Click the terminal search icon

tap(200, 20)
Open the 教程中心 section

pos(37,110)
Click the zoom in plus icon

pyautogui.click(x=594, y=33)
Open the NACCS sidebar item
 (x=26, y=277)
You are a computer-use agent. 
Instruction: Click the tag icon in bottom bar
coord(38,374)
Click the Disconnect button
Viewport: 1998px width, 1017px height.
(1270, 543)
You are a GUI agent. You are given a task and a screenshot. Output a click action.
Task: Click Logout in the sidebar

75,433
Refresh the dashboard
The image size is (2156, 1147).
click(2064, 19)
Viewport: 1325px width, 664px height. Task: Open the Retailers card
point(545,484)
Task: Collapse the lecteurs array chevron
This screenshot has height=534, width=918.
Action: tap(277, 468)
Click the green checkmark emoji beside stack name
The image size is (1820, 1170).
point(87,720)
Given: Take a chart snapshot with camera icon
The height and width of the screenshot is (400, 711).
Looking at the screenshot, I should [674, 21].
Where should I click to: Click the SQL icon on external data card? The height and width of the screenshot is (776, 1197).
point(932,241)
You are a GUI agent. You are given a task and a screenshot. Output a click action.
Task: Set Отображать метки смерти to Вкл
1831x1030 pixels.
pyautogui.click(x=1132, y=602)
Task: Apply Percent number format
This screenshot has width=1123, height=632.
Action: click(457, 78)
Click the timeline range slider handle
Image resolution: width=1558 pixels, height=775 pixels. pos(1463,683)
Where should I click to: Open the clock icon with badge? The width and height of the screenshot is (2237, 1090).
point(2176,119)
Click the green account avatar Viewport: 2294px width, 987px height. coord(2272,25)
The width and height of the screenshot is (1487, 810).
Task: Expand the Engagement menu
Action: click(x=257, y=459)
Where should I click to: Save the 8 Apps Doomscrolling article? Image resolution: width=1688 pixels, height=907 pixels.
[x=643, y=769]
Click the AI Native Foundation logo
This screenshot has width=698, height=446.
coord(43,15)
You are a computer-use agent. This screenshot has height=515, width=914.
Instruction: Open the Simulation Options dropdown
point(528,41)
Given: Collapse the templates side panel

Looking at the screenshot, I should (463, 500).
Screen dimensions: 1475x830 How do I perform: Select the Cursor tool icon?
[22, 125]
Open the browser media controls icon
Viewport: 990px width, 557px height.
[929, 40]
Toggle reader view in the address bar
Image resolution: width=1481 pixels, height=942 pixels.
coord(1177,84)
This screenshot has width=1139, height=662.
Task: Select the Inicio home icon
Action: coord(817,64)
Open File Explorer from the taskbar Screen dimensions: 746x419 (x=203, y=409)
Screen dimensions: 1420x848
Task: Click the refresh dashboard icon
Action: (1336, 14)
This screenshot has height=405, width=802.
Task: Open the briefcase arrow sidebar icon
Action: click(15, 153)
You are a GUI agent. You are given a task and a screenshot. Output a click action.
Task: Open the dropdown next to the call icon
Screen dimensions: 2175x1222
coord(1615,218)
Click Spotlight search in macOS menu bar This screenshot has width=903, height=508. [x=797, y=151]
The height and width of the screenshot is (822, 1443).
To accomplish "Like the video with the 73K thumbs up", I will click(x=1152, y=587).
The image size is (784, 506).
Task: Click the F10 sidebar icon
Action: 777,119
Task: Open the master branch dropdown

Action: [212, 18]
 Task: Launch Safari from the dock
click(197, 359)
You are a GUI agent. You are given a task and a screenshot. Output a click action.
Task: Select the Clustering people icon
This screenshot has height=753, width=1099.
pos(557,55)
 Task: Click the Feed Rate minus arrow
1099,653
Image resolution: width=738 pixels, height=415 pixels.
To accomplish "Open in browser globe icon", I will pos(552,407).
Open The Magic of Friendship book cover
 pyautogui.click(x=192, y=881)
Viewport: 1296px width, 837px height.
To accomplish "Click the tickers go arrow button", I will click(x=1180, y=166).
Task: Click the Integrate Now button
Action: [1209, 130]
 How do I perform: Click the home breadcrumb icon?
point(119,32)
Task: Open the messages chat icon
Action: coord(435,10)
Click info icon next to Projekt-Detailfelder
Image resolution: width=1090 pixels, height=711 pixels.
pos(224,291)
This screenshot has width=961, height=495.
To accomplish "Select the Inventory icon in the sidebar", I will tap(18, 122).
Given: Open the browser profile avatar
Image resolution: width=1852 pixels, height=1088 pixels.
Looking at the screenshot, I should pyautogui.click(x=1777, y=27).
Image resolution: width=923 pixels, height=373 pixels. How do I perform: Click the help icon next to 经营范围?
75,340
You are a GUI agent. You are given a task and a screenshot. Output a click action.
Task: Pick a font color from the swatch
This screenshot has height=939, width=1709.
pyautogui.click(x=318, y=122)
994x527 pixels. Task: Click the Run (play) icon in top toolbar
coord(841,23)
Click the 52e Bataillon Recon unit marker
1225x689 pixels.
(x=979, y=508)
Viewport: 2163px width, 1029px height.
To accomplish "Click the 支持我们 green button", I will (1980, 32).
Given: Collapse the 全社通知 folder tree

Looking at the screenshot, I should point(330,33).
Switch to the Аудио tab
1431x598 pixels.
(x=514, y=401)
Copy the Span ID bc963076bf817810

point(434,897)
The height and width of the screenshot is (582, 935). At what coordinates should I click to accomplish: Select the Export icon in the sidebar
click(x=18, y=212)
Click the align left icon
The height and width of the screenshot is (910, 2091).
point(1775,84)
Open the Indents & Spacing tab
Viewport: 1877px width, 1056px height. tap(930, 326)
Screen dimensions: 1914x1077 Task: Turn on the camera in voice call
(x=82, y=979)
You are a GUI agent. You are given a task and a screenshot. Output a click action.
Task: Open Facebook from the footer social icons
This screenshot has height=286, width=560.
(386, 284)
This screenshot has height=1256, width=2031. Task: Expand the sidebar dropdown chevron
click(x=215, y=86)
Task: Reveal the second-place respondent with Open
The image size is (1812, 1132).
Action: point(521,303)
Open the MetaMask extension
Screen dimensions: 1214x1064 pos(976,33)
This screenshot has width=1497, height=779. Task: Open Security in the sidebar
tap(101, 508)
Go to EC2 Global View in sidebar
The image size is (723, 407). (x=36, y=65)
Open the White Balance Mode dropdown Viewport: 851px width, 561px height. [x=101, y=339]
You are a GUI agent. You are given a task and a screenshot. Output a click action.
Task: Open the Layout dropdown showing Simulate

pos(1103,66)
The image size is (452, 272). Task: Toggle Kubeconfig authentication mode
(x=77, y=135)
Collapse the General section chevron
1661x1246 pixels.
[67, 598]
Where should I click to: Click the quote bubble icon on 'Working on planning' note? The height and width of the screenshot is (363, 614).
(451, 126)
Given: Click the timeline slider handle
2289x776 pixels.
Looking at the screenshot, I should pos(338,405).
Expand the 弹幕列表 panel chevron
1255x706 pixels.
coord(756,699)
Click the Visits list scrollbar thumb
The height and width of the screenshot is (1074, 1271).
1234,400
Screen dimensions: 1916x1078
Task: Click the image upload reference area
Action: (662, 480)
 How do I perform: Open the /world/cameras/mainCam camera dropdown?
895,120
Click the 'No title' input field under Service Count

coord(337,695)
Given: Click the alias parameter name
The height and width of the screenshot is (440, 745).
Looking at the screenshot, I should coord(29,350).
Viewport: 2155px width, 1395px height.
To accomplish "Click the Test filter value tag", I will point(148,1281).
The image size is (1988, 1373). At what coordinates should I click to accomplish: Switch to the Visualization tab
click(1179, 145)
····················
**Work request:**
Produce a precise copy of all the material above.

**Written response:**
Click the terminal search icon

tap(200, 20)
Open the 教程中心 section

pos(37,110)
Click the zoom in plus icon

pyautogui.click(x=594, y=33)
Open the NACCS sidebar item
 (x=26, y=277)
You are a computer-use agent. 
Instruction: Click the tag icon in bottom bar
coord(38,374)
Click the Disconnect button
Viewport: 1998px width, 1017px height.
(1270, 543)
You are a GUI agent. You are given a task and a screenshot. Output a click action.
Task: Click Logout in the sidebar

75,433
Refresh the dashboard
The image size is (2156, 1147).
click(2064, 19)
Viewport: 1325px width, 664px height. Task: Open the Retailers card
point(545,484)
Task: Collapse the lecteurs array chevron
This screenshot has height=534, width=918.
Action: tap(277, 468)
Click the green checkmark emoji beside stack name
The image size is (1820, 1170).
point(87,720)
Given: Take a chart snapshot with camera icon
The height and width of the screenshot is (400, 711).
Looking at the screenshot, I should [674, 21].
Where should I click to: Click the SQL icon on external data card? The height and width of the screenshot is (776, 1197).
point(932,241)
You are a GUI agent. You are given a task and a screenshot. Output a click action.
Task: Set Отображать метки смерти to Вкл
1831x1030 pixels.
pyautogui.click(x=1132, y=602)
Task: Apply Percent number format
This screenshot has width=1123, height=632.
Action: click(457, 78)
Click the timeline range slider handle
Image resolution: width=1558 pixels, height=775 pixels. pos(1463,683)
Where should I click to: Open the clock icon with badge? The width and height of the screenshot is (2237, 1090).
point(2176,119)
Click the green account avatar Viewport: 2294px width, 987px height. coord(2272,25)
The width and height of the screenshot is (1487, 810).
Task: Expand the Engagement menu
Action: click(x=257, y=459)
Where should I click to: Save the 8 Apps Doomscrolling article? Image resolution: width=1688 pixels, height=907 pixels.
[x=643, y=769]
Click the AI Native Foundation logo
This screenshot has width=698, height=446.
coord(43,15)
You are a computer-use agent. This screenshot has height=515, width=914.
Instruction: Open the Simulation Options dropdown
point(528,41)
Given: Collapse the templates side panel

Looking at the screenshot, I should (463, 500).
Screen dimensions: 1475x830 How do I perform: Select the Cursor tool icon?
[22, 125]
Open the browser media controls icon
Viewport: 990px width, 557px height.
[929, 40]
Toggle reader view in the address bar
Image resolution: width=1481 pixels, height=942 pixels.
coord(1177,84)
This screenshot has width=1139, height=662.
Task: Select the Inicio home icon
Action: coord(817,64)
Open File Explorer from the taskbar Screen dimensions: 746x419 (x=203, y=409)
Screen dimensions: 1420x848
Task: Click the refresh dashboard icon
Action: (1336, 14)
This screenshot has height=405, width=802.
Task: Open the briefcase arrow sidebar icon
Action: click(15, 153)
You are a GUI agent. You are given a task and a screenshot. Output a click action.
Task: Open the dropdown next to the call icon
Screen dimensions: 2175x1222
coord(1615,218)
Click Spotlight search in macOS menu bar This screenshot has width=903, height=508. [x=797, y=151]
The height and width of the screenshot is (822, 1443).
To accomplish "Like the video with the 73K thumbs up", I will click(x=1152, y=587).
The image size is (784, 506).
Task: Click the F10 sidebar icon
Action: 777,119
Task: Open the master branch dropdown

Action: [212, 18]
 Task: Launch Safari from the dock
click(197, 359)
You are a GUI agent. You are given a task and a screenshot. Output a click action.
Task: Select the Clustering people icon
This screenshot has height=753, width=1099.
pos(557,55)
 Task: Click the Feed Rate minus arrow
1099,653
Image resolution: width=738 pixels, height=415 pixels.
To accomplish "Open in browser globe icon", I will pos(552,407).
Open The Magic of Friendship book cover
 pyautogui.click(x=192, y=881)
Viewport: 1296px width, 837px height.
To accomplish "Click the tickers go arrow button", I will click(x=1180, y=166).
Task: Click the Integrate Now button
Action: [1209, 130]
 How do I perform: Click the home breadcrumb icon?
point(119,32)
Task: Open the messages chat icon
Action: coord(435,10)
Click info icon next to Projekt-Detailfelder
Image resolution: width=1090 pixels, height=711 pixels.
pos(224,291)
This screenshot has width=961, height=495.
To accomplish "Select the Inventory icon in the sidebar", I will tap(18, 122).
Given: Open the browser profile avatar
Image resolution: width=1852 pixels, height=1088 pixels.
Looking at the screenshot, I should pyautogui.click(x=1777, y=27).
Image resolution: width=923 pixels, height=373 pixels. How do I perform: Click the help icon next to 经营范围?
75,340
You are a GUI agent. You are given a task and a screenshot. Output a click action.
Task: Pick a font color from the swatch
This screenshot has height=939, width=1709.
pyautogui.click(x=318, y=122)
994x527 pixels. Task: Click the Run (play) icon in top toolbar
coord(841,23)
Click the 52e Bataillon Recon unit marker
1225x689 pixels.
(x=979, y=508)
Viewport: 2163px width, 1029px height.
To accomplish "Click the 支持我们 green button", I will (1980, 32).
Given: Collapse the 全社通知 folder tree

Looking at the screenshot, I should point(330,33).
Switch to the Аудио tab
1431x598 pixels.
(x=514, y=401)
Copy the Span ID bc963076bf817810

point(434,897)
The height and width of the screenshot is (582, 935). At what coordinates should I click to accomplish: Select the Export icon in the sidebar
click(x=18, y=212)
Click the align left icon
The height and width of the screenshot is (910, 2091).
point(1775,84)
Open the Indents & Spacing tab
Viewport: 1877px width, 1056px height. tap(930, 326)
Screen dimensions: 1914x1077 Task: Turn on the camera in voice call
(x=82, y=979)
You are a GUI agent. You are given a task and a screenshot. Output a click action.
Task: Open Facebook from the footer social icons
This screenshot has height=286, width=560.
(386, 284)
This screenshot has height=1256, width=2031. Task: Expand the sidebar dropdown chevron
click(x=215, y=86)
Task: Reveal the second-place respondent with Open
The image size is (1812, 1132).
Action: point(521,303)
Open the MetaMask extension
Screen dimensions: 1214x1064 pos(976,33)
This screenshot has width=1497, height=779. Task: Open Security in the sidebar
tap(101, 508)
Go to EC2 Global View in sidebar
The image size is (723, 407). (x=36, y=65)
Open the White Balance Mode dropdown Viewport: 851px width, 561px height. [x=101, y=339]
You are a GUI agent. You are given a task and a screenshot. Output a click action.
Task: Open the Layout dropdown showing Simulate

pos(1103,66)
The image size is (452, 272). Task: Toggle Kubeconfig authentication mode
(x=77, y=135)
Collapse the General section chevron
1661x1246 pixels.
[67, 598]
Where should I click to: Click the quote bubble icon on 'Working on planning' note? The height and width of the screenshot is (363, 614).
(451, 126)
Given: Click the timeline slider handle
2289x776 pixels.
Looking at the screenshot, I should pos(338,405).
Expand the 弹幕列表 panel chevron
1255x706 pixels.
coord(756,699)
Click the Visits list scrollbar thumb
The height and width of the screenshot is (1074, 1271).
1234,400
Screen dimensions: 1916x1078
Task: Click the image upload reference area
Action: (662, 480)
 How do I perform: Open the /world/cameras/mainCam camera dropdown?
895,120
Click the 'No title' input field under Service Count

coord(337,695)
Given: Click the alias parameter name
The height and width of the screenshot is (440, 745).
Looking at the screenshot, I should coord(29,350).
Viewport: 2155px width, 1395px height.
To accomplish "Click the Test filter value tag", I will point(148,1281).
The image size is (1988, 1373). At what coordinates should I click to accomplish: Switch to the Visualization tab
click(1179, 145)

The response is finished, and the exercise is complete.